- **Stated goal**: Rewrite everything from the line "Open Trading History in sidebar" down to the end of the entries, with "Trading History" replaced by "Transaction History" and all else unchanged. Leave the pictures out of your answer.

- **Information provided**:
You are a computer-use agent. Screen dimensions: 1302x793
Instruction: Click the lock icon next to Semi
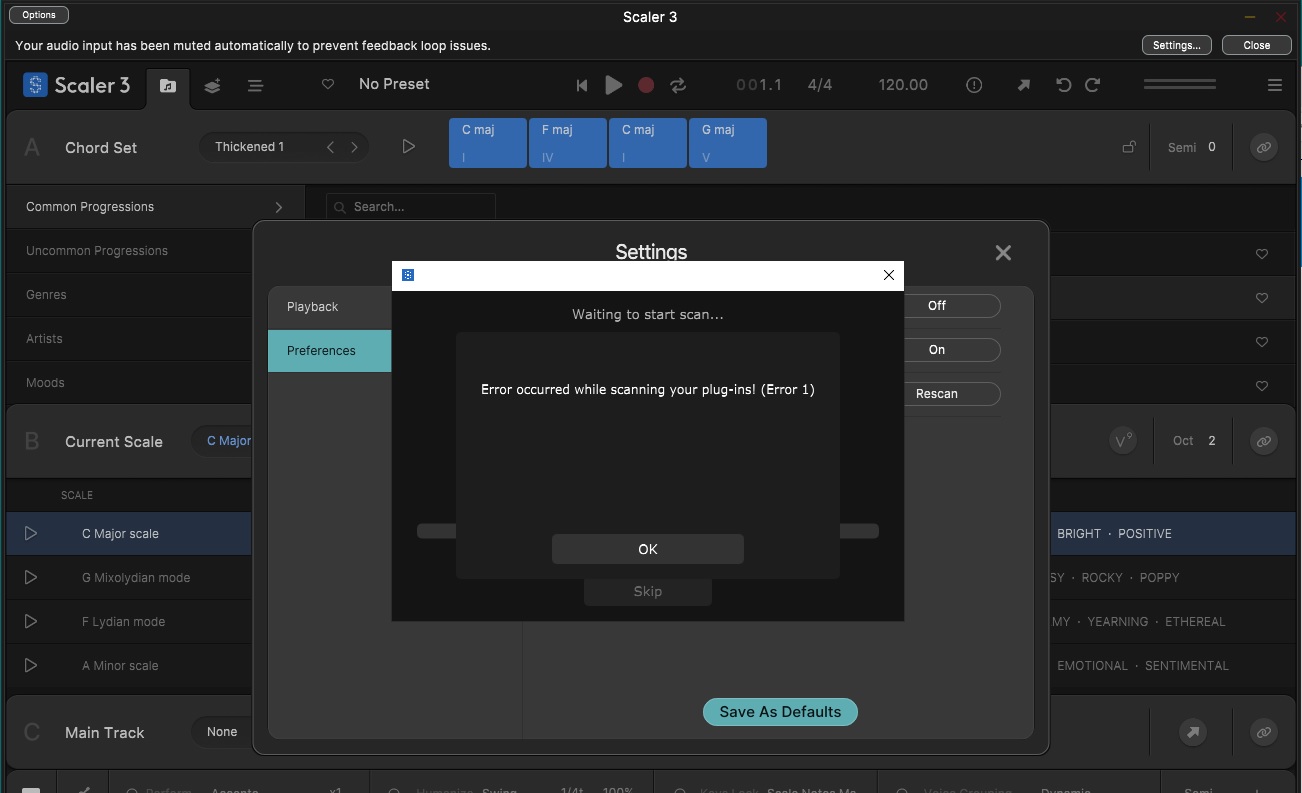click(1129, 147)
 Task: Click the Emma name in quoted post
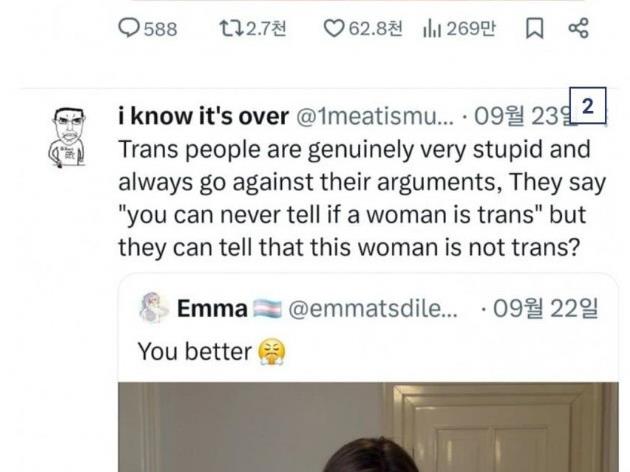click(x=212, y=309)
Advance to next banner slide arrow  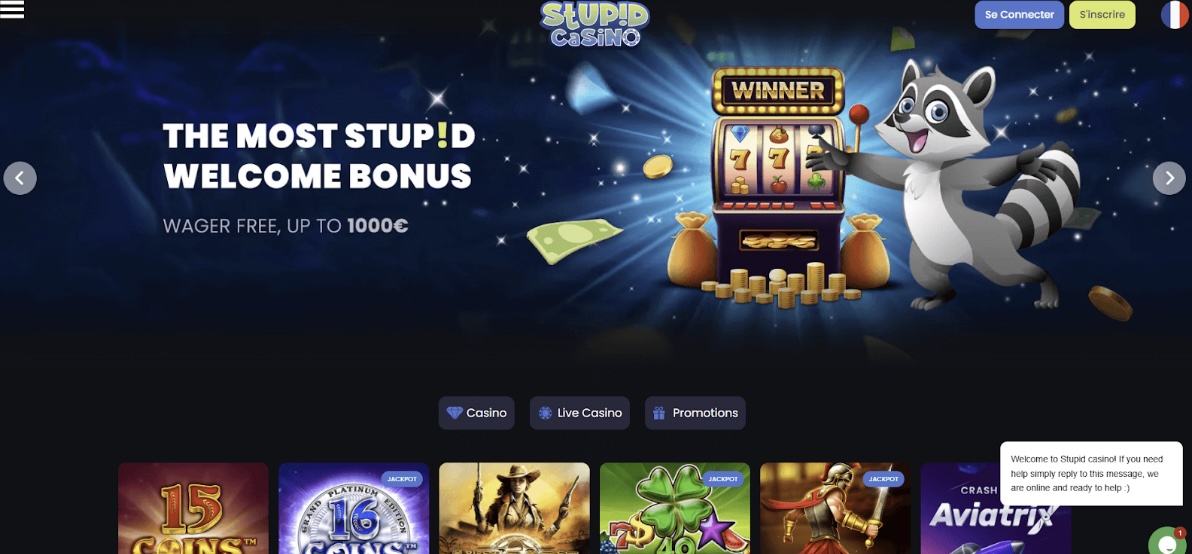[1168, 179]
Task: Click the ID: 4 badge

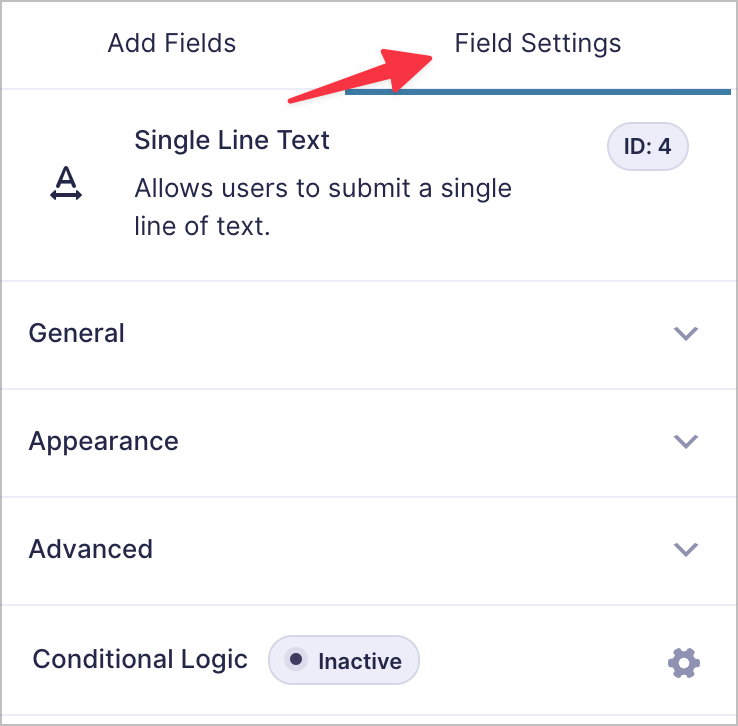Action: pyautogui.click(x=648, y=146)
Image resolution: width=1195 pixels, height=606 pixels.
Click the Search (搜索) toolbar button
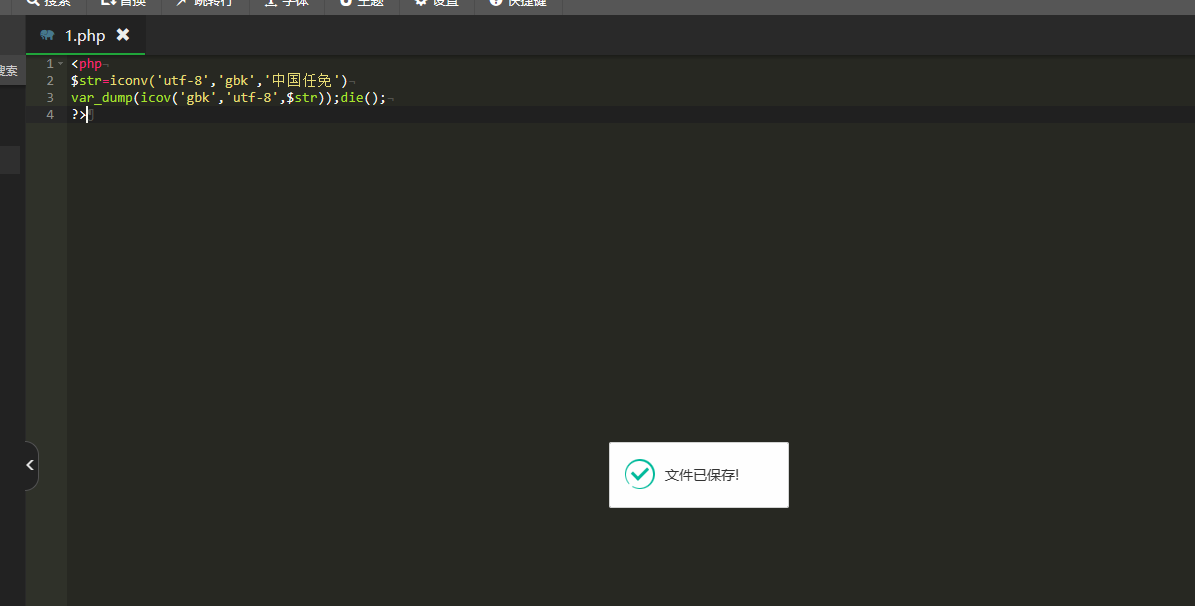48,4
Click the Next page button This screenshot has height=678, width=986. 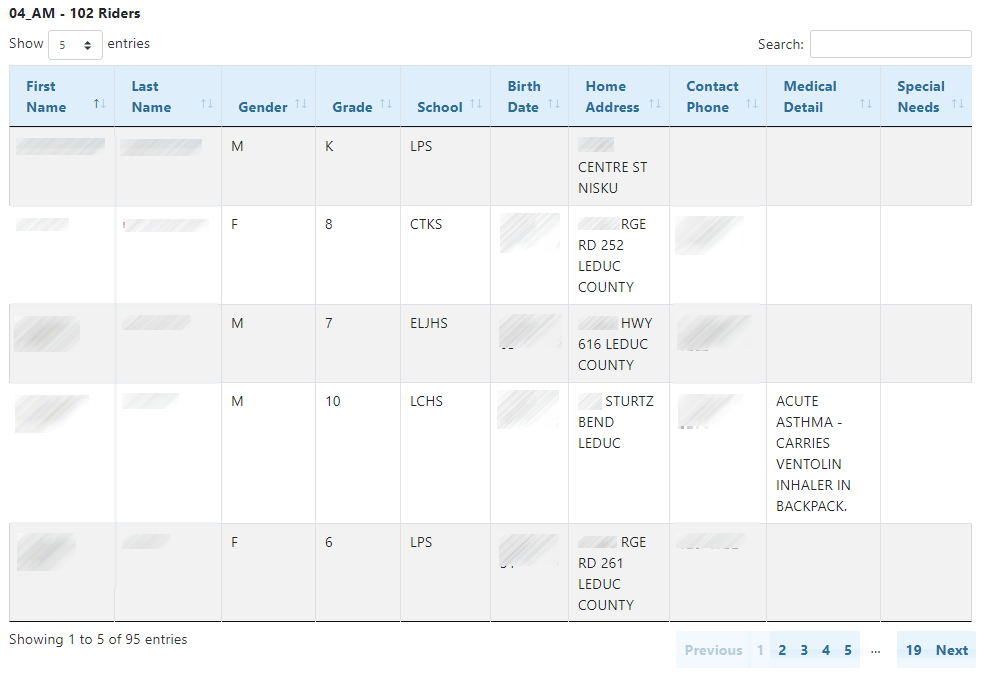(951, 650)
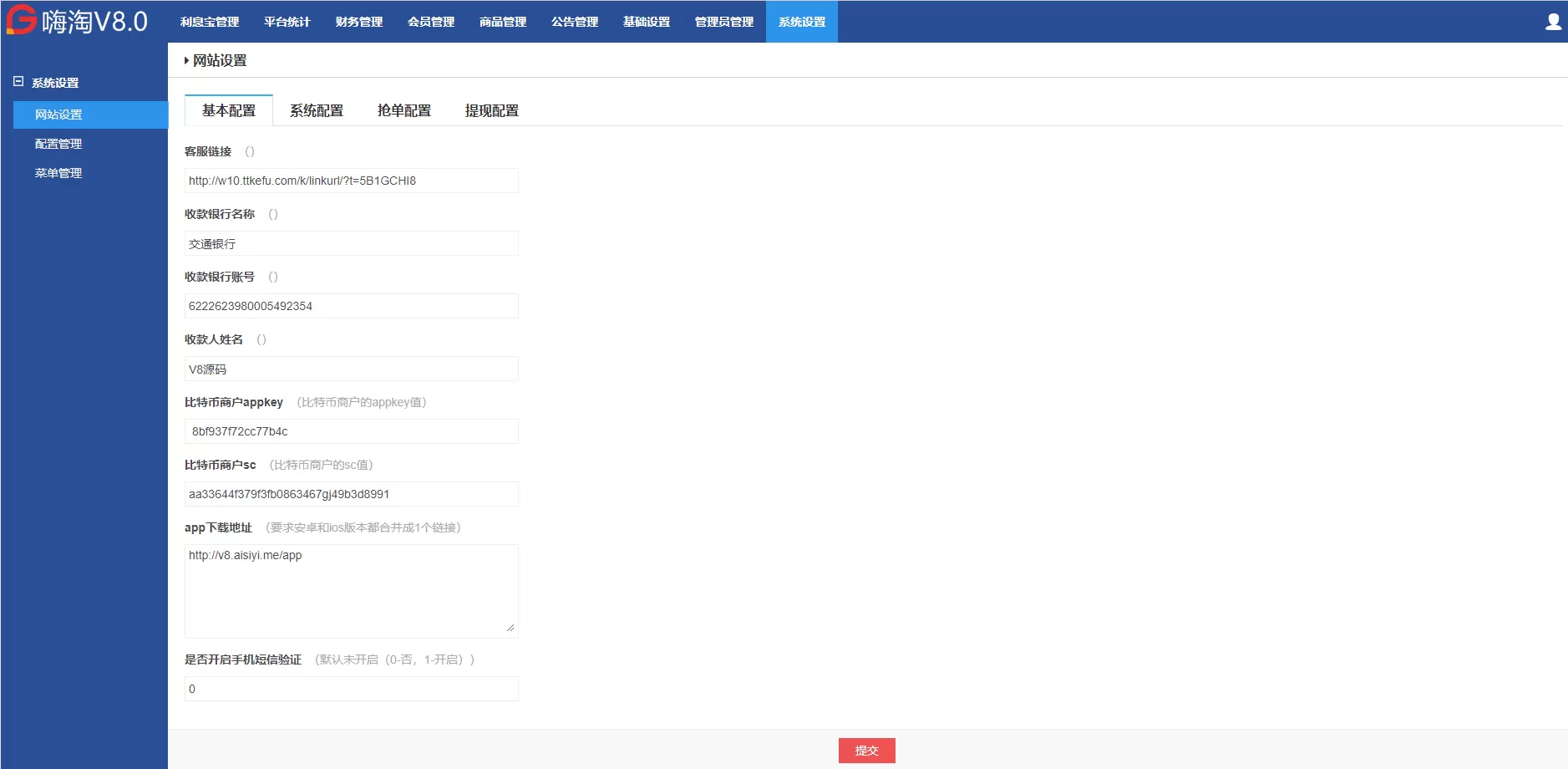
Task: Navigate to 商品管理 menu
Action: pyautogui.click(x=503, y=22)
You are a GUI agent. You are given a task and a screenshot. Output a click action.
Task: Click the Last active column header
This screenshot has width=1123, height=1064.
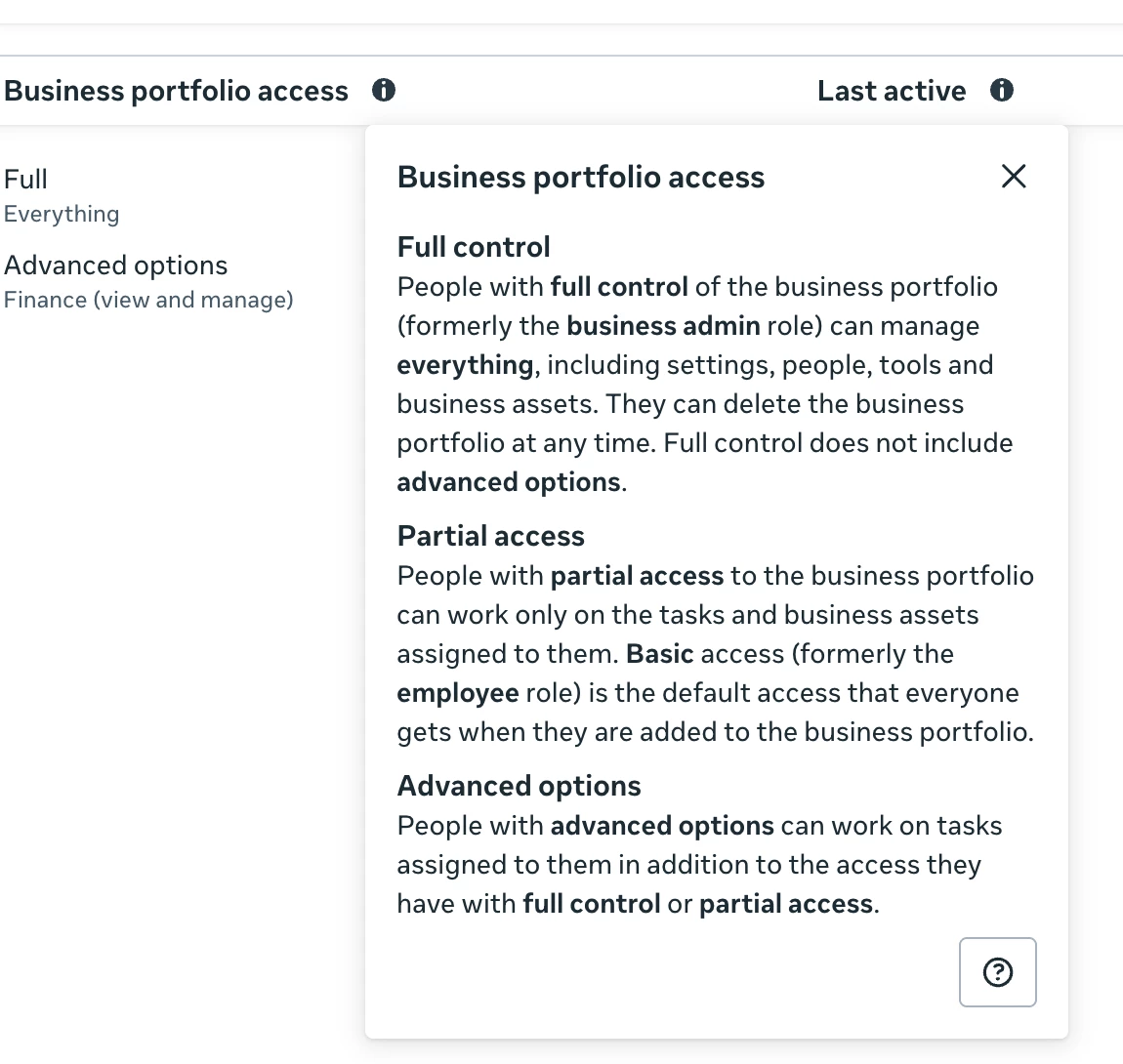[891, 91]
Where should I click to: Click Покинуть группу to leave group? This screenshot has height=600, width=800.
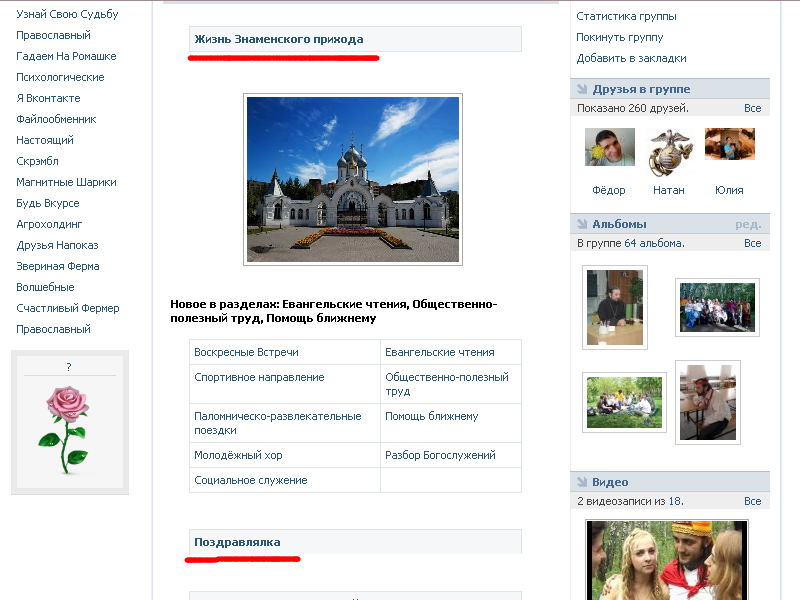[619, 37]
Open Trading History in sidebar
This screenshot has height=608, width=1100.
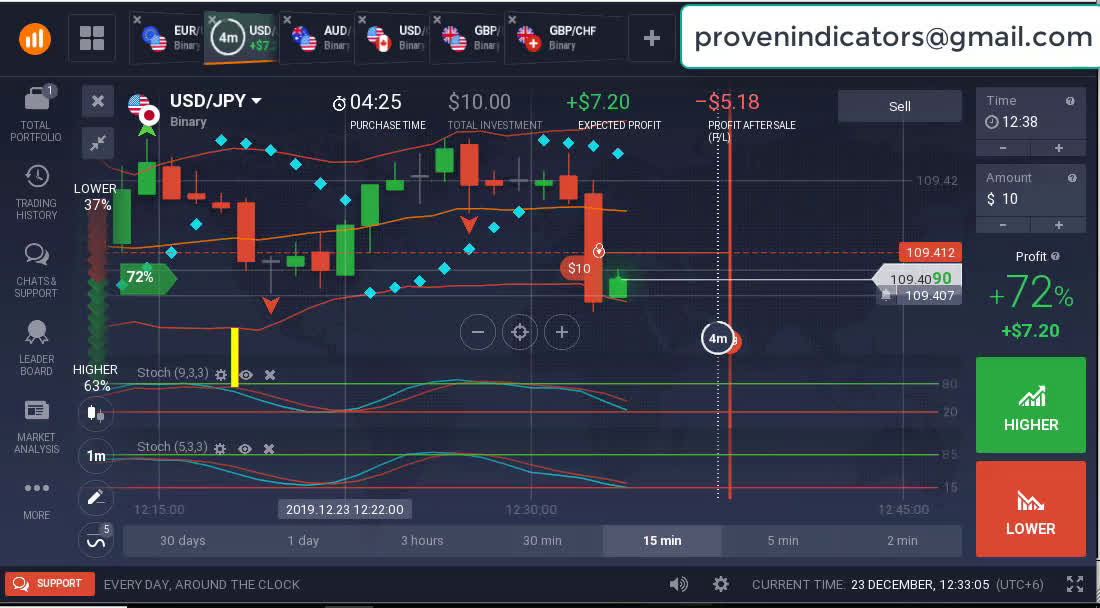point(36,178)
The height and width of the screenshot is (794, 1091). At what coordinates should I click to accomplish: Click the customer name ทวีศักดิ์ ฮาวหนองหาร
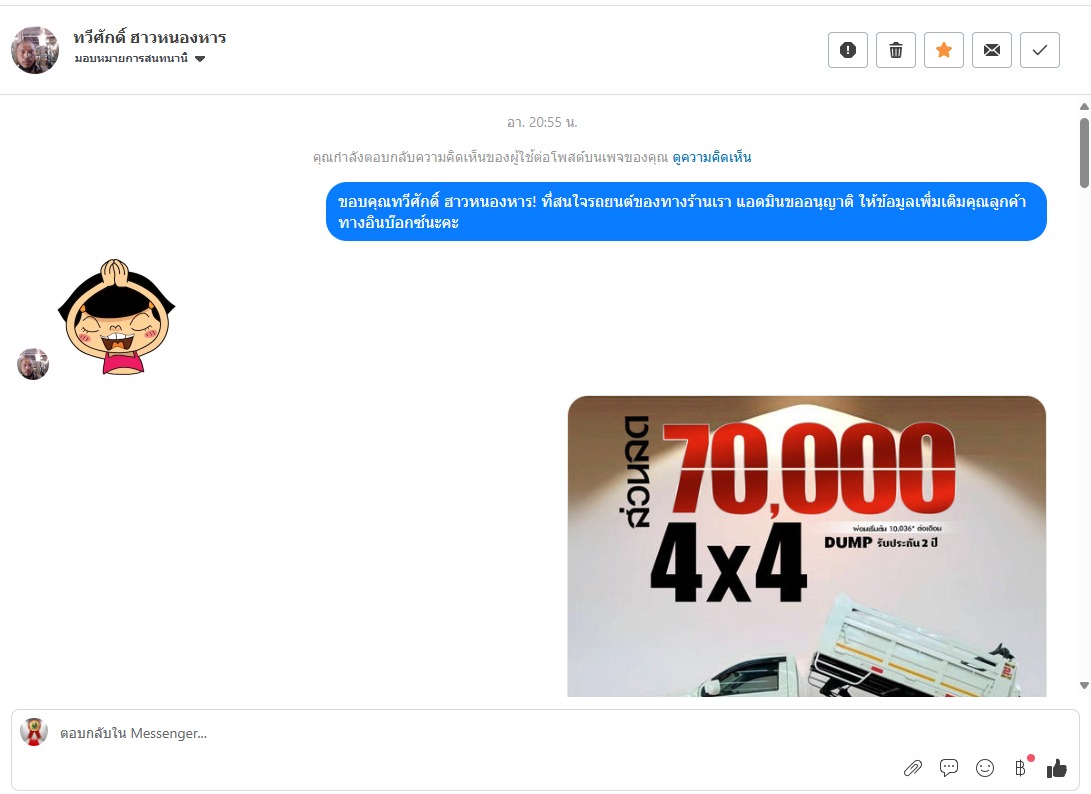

- **Answer to this exercise**:
Open Transaction History in sidebar
This screenshot has height=608, width=1100.
point(36,178)
The height and width of the screenshot is (794, 1091). At what coordinates should I click to accomplish: Click the customer name ทวีศักดิ์ ฮาวหนองหาร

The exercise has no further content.